In Devnagar, girls sit cross-legged before single flames, soldering bangles. Specks of flying glass make tiny scars that turn their eye-whites bright yellow. The City of Glass is a city of child labour, and if indeed the times are changing – if indeed there is such a thing as progress, as the government claims – it is expressed here in time-honoured fashion: the authorities send junior officers, probationers, do-gooders, and, at a pinch, women like Roopa Vish, to check that everyone’s papers are in order.

Knock, knock.

Who’s there?

Police.

Scrabble, scrabble.

Come in, do! Yes, madam, these are all my children. Twelve of them, madam? If you say so, madam. I must confess I had lost count. Why so many? Well, madam, I am also bringing up my sister’s children. Because she is dead, madam. Yes, madam, I am pleased to say I have that certificate kept safe about my person. Here it is. Read it. Feel it. Judge it.

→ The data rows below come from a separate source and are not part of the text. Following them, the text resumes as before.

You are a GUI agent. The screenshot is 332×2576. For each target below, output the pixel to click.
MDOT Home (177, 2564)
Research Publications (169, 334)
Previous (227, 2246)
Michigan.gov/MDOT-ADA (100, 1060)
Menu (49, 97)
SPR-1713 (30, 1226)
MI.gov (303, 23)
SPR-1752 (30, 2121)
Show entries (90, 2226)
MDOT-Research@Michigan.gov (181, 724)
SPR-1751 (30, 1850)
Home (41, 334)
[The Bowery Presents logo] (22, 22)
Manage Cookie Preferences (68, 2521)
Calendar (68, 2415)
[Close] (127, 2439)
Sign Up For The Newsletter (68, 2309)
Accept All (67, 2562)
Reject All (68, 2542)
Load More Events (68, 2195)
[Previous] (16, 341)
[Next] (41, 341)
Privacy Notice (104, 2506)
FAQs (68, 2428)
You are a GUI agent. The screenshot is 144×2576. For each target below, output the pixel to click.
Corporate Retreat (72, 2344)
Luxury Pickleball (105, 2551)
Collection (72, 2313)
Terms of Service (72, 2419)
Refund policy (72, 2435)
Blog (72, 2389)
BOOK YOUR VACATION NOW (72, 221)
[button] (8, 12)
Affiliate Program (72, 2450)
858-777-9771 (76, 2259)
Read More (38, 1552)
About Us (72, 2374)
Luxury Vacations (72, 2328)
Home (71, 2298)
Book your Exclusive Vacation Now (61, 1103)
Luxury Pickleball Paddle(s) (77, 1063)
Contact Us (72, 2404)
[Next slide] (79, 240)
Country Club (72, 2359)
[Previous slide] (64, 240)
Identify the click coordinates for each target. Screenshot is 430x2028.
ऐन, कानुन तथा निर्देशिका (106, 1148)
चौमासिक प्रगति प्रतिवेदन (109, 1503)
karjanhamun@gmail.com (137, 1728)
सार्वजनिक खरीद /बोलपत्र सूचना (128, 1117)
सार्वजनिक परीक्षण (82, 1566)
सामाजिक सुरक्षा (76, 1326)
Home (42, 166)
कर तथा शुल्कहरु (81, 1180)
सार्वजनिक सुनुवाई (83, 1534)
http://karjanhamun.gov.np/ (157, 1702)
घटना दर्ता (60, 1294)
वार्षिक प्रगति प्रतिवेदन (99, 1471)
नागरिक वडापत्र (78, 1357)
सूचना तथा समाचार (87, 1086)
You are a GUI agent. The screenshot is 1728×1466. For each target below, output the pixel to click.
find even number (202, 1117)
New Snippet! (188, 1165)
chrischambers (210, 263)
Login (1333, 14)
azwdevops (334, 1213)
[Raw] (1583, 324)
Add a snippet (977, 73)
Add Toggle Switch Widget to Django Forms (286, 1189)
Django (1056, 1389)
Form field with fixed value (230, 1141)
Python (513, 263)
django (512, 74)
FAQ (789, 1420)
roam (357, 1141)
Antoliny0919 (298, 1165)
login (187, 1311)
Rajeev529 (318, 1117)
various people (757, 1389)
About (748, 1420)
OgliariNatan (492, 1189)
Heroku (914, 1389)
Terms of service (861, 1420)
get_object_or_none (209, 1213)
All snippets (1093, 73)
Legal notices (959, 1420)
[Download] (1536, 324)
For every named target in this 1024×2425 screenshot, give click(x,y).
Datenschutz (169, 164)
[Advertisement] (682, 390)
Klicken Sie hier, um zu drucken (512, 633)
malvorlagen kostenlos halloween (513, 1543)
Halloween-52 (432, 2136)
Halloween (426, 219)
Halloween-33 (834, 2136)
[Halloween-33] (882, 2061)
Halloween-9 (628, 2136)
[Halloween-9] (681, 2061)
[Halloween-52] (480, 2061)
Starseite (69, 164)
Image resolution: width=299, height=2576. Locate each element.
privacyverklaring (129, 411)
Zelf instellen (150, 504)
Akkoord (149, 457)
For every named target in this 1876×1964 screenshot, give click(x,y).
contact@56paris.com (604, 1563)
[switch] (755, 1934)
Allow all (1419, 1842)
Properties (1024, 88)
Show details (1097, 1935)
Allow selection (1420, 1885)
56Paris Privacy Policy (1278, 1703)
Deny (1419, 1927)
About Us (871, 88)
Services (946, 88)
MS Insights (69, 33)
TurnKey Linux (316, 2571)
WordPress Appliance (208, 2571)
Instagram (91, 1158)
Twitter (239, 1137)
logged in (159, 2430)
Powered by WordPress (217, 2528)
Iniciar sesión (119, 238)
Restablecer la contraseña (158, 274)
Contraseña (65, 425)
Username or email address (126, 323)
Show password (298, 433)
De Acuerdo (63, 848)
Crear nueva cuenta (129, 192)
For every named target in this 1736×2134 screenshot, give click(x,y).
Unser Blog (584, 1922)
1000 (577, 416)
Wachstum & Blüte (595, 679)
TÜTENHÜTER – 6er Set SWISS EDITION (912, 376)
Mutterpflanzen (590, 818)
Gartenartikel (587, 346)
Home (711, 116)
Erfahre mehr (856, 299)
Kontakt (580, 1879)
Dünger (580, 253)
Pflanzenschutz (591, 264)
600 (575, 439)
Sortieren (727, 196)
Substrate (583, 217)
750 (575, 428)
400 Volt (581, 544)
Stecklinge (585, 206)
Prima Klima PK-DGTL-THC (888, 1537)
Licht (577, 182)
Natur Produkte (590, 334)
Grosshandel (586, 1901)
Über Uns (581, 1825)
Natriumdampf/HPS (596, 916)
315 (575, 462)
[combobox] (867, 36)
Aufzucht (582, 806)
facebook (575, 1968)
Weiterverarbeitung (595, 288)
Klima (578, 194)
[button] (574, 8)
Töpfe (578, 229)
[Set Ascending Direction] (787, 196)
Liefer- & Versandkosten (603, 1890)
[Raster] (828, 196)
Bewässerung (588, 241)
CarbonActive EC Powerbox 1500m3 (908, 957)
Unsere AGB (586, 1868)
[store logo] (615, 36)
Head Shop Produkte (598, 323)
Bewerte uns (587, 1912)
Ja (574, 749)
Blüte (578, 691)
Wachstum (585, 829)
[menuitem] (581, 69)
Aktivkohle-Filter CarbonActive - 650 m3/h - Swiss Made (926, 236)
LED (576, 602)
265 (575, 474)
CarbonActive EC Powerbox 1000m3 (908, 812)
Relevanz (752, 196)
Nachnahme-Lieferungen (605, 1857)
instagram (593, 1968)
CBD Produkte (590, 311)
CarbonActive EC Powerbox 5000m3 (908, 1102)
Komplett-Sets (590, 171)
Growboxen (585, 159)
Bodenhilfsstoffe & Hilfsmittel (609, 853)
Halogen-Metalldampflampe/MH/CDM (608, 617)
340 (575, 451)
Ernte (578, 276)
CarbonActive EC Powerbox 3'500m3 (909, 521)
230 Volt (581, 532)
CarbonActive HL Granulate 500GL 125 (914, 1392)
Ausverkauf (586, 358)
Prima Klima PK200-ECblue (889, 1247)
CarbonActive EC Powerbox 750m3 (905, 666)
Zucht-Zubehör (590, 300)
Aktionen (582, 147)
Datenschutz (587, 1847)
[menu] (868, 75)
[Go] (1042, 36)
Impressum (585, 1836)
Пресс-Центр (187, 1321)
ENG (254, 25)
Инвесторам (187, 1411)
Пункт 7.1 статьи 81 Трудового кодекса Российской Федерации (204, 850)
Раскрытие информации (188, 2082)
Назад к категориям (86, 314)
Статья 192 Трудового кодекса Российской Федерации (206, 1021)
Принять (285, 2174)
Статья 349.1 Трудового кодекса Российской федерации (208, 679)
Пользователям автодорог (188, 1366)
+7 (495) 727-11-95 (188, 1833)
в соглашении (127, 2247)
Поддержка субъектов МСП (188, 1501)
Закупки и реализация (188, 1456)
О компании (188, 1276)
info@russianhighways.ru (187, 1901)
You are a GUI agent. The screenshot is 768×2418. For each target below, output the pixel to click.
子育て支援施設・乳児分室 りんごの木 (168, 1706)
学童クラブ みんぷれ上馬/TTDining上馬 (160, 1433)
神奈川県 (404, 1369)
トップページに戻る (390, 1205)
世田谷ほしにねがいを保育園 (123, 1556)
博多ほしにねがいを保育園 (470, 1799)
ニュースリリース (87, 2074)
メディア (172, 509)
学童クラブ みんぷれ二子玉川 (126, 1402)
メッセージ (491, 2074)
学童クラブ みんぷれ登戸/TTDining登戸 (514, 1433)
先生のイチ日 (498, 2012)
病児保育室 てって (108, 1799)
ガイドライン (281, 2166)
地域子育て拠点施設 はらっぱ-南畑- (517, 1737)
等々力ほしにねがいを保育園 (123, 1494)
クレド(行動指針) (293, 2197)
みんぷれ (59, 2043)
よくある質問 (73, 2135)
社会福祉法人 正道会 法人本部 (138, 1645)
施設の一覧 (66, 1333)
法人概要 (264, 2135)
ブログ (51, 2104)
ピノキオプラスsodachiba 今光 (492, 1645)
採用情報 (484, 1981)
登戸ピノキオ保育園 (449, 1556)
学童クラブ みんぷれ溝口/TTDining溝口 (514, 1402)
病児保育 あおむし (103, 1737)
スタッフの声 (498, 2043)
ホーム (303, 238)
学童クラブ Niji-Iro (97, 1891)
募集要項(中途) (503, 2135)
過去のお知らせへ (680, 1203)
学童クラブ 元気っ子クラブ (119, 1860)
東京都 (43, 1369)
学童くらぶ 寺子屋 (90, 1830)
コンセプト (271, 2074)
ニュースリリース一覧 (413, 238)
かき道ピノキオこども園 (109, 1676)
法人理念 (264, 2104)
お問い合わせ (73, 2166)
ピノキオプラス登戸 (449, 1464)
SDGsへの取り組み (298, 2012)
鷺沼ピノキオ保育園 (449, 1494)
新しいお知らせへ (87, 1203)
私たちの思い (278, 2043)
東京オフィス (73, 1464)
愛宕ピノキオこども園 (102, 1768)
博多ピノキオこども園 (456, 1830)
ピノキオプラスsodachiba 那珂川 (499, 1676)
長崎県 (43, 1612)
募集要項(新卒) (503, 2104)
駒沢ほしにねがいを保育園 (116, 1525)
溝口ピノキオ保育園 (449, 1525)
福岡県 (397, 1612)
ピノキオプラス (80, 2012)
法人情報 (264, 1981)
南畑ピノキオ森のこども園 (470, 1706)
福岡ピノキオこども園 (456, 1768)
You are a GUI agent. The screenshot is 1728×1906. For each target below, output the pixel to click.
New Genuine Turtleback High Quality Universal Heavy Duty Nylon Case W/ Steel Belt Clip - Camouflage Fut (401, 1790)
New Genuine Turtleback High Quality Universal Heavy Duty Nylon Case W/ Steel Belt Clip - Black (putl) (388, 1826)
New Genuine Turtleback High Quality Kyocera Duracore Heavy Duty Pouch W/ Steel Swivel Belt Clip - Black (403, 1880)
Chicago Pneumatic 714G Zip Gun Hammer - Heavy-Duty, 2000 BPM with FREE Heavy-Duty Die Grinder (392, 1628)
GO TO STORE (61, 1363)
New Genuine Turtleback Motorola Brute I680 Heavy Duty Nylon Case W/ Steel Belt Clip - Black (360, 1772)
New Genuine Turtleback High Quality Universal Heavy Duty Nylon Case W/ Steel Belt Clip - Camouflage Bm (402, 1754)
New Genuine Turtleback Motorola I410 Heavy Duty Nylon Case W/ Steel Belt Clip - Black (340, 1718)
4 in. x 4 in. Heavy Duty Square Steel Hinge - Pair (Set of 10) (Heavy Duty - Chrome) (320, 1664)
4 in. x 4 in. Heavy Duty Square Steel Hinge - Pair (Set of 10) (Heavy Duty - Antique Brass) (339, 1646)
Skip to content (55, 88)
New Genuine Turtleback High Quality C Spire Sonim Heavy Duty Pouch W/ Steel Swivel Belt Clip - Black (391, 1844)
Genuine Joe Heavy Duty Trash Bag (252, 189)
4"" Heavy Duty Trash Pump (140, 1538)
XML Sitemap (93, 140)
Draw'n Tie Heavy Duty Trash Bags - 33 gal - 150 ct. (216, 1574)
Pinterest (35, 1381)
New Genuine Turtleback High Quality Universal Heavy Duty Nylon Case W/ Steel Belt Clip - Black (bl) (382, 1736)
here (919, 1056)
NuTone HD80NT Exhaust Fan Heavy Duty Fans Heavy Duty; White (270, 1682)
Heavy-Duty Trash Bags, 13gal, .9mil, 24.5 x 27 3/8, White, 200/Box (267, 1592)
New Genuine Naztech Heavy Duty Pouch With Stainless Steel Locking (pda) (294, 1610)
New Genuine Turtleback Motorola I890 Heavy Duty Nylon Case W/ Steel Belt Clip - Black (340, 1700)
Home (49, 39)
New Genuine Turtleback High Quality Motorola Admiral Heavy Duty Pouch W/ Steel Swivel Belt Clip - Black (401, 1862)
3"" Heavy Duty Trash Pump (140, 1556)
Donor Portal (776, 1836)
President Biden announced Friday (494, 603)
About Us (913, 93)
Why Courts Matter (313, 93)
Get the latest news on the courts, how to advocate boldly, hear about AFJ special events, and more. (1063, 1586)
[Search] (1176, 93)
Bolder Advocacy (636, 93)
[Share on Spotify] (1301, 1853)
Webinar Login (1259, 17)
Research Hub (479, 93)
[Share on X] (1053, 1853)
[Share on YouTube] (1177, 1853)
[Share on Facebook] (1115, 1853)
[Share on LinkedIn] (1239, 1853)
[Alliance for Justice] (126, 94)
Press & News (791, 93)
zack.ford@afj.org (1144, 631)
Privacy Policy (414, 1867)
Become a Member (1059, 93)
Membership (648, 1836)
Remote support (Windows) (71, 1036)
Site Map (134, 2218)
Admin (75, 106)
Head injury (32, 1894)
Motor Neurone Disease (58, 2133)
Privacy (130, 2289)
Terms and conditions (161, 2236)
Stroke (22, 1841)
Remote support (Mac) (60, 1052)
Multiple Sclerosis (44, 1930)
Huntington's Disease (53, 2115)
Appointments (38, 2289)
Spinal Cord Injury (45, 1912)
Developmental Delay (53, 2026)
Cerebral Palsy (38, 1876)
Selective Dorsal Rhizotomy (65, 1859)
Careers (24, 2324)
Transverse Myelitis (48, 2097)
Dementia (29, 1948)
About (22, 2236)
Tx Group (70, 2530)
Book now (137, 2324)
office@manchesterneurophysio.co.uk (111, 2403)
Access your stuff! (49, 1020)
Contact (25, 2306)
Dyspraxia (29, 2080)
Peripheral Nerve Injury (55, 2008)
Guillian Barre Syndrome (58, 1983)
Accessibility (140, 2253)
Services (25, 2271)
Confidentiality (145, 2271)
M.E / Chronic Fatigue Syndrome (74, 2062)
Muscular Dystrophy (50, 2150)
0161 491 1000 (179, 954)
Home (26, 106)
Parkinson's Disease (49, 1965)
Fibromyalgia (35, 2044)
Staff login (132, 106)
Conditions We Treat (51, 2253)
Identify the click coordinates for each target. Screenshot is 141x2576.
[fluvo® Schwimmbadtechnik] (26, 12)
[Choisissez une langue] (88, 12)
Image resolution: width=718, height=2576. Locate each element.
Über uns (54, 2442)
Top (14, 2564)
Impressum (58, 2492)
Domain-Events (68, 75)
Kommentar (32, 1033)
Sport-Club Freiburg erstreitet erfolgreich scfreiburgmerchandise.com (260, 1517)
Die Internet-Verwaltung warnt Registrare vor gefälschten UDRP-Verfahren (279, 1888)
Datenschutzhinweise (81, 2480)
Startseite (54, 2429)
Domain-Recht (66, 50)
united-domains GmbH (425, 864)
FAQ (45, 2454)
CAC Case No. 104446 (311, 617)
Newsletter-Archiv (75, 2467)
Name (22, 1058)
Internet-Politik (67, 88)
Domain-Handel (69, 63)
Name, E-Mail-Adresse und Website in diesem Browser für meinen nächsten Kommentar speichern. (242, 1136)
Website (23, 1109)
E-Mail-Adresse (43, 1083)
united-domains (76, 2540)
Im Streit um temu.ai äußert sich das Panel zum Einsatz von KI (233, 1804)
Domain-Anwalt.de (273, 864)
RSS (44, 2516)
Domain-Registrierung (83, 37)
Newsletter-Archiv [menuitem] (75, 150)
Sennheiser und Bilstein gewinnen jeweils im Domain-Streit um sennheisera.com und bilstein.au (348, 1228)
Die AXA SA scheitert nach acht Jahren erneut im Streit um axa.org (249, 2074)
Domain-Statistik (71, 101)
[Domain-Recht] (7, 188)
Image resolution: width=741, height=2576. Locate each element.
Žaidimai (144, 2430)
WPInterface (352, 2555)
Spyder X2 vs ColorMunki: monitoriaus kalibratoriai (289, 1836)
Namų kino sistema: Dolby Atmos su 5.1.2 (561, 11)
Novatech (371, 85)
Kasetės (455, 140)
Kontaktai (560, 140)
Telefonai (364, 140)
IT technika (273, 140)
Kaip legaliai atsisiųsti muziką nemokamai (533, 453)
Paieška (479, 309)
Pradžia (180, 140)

Admire it. Yes, my children go to school, madam, and here are their papers. Read them. Feel how the boss of gelatinous ink on each letterhead forms a poignant contrast to the cheapness of the type beneath. No, madam, of course not. I know the law! Not one of these darlings is younger than twelve, I would not dream of such a thing. Besides, read what is printed there. Feel and judge. But I understand your mistake, madam, for indeed the little darlings are small, they are scrawny, they do not thrive. And you can see why, madam. After all, I have so many. Allow me to present you with this token of my esteem, madam. Thank you, madam, until next year, then, goodbye.